Probate and Administration - Claims Against PRs (8) Flashcards
What is a devastivit claim?
Devastavit Claim: Most commonly, PRs can be pursued in a ‘devastavit’ claim. This is typical where they have breached a fiduciary duty, including incorrectly distributing assets, failing to account for a debt, or using assets for personal gain.
Claim
Claim: Parties can pursue devastavit claims for breaches that have caused loss to the estate, or misapplied estate assets.
(1) Limitation Period: Claims must be brought within the limitation period.
Beneficiaries: Within 12 years of a beneficial interest vesting (unless fraud or theft).
Creditors: Within 6 years of grant (subject to protection by notice).
(2) Remedies: Personal representatives can be pursued via personal and proprietary remedies, and so can third-parties who have benefitted as a result (i.e. a beneficiary who has inherited more than their share).
Equity’s Darling: Claims cannot be brought against equity’s darling, but can against volunteers (Diplock).
Effect: Generally, the party accounts any unauthorised profit, or compensates any loss, to the estate. Relevant transactions are voidable within a reasonable time.
What are the defences and reliefs for a devastivit claim?
Defences and Relief: Personal representatives may be able to rely on a defence or court relief.
(1) Term of Will: The will may limit or exclude liability (other than for fraud or dishonesty).
(2) Consent: An adult beneficiary who consents to the breach cannot make a claim.
(3) Protection: The personal representative may be protected from personal liability (below).
(4) Court Relief: The court may relieve a personal representative for acting honestly and reasonably, provided it is fair to excuse them for breach as well as their failure to seek court guidance (s6 TA 1925).
>A will instructed the PRs to pay the testator’s ‘widow’. The couple had never been married, despite proclaiming to be.
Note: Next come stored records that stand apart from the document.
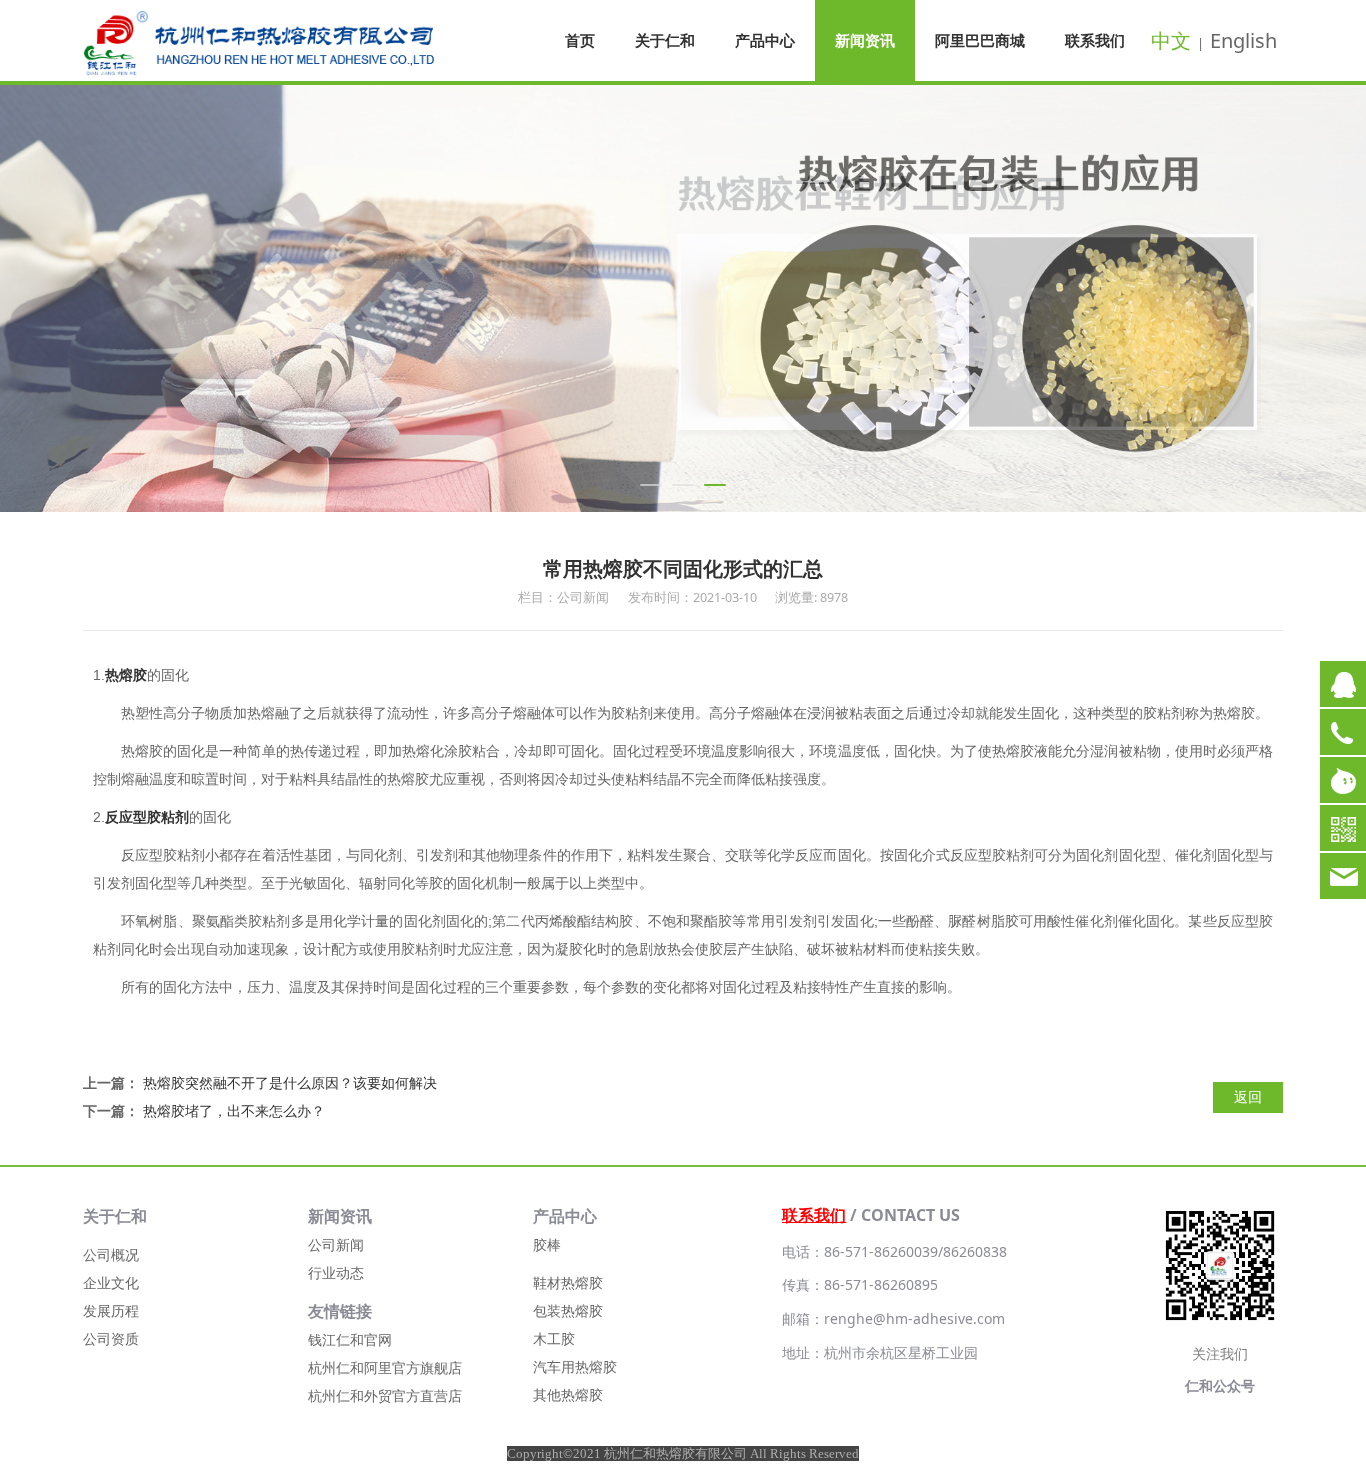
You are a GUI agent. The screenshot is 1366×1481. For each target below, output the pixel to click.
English (1243, 40)
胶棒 (547, 1244)
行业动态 (336, 1272)
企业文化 (111, 1282)
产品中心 (765, 40)
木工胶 (554, 1338)
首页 (580, 40)
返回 (1248, 1096)
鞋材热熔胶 (568, 1282)
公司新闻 (336, 1244)
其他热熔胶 (568, 1394)
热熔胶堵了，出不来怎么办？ (234, 1110)
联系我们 (1095, 40)
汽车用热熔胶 (575, 1366)
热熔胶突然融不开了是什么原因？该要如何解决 (290, 1082)
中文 (1171, 40)
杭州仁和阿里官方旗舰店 (385, 1367)
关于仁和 (665, 40)
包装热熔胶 (568, 1310)
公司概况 (111, 1254)
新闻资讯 (865, 40)
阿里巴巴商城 (980, 40)
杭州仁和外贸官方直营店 (385, 1395)
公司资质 (111, 1338)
This was an honest and reasonable mistake, so the PRs were relieved (Re Gal).
How can PRs protect themselves against personal liability?
Protection from Personal Liability: There are a number of steps personal representatives should take to limit the risk of becoming personally liable to a third-party. This does not limit the liability of beneficiaries in any corresponding claims.
Unknown Parties
Unknown Parties: Claims may be made by unknown parties, such as an unknown creditor or an unknown beneficiary in a class of beneficiaries, such as a secret child. Protection can be sought as such:
(1) Notice: Notice of intention to distribute the estate should be placed in the following newspapers as soon as practicable, inviting unknown parties to claim against the estate within 2 months:
* The London Gazette;
* A Regional Newspaper (in the area of the deceased’s assets);
* A Foreign Newspaper (if the deceased had assets in that country).
*
(2) Protection: Personal representatives are personally protected after those 2 months.
Missing Parties
Missing Parties: Claims may be made by missing parties, such as a named beneficiary who has gone missing. Protection can be sought as such:
(1) Full Protection: Personal liability can be exempted by Benjamin Order, a court order that treats the missing party as dead for the purposes of distribution (Re Benjamin). This is expensive.
>Evidence must be provided to the court that the fullest possible enquiries to trace the party were made.
(2) Partial Protection: Personal liability can be limited by: a) retaining some estate assets; b) seeking indemnities from other beneficiaries; or c) taking out missing party insurance. However, PRs remain liable for any shortfall.
Statutory Provision Claims
Statutory Provision Claims: Claims may be made by aggrieved parties who believe that they are owed a larger provision from the deceased’s estate. Protection can be sought as such:
(1) Full Protection: Personal liability is removed 6 months after grant, meaning PRs should wait to distribute.
(2) Partial Protection: If earlier distribution is required, PRs should retain sufficient assets to meet any claim.
Why might administration be compelled?
Compelling Administration: Where PRs are performing poorly or slowly, they may be compelled by the court to distribute the estate properly. This is only permitted 1 year after death, and two such proceedings exist:
(1) Limited Issue: The court resolves a single issue, such as providing guidance on investment.
(2) General Administration Order: The court can make a ‘General Administration Order’, which can involve appointing a judicial trustee to administer the estate, alongside or instead of the PRs. This is very expensive.
How can inspection be compelled?
Compelling Inspection: Beneficiaries may be able to compel inspection of certain testamentary documents.
(1) Compellable Documents: PRs can be compelled to provide objective documents to beneficiaries, such as the will, a full inventory of assets and a schedule of investments (s25 AEA).
(2) Non-Compellable Documents: PRs cannot be compelled to provide subjective documents, such as a letter of wishes or reasons for investments.
>Beneficiaries may seek alternative methods, such as standard disclosure in a civil trial, or a GDPR request.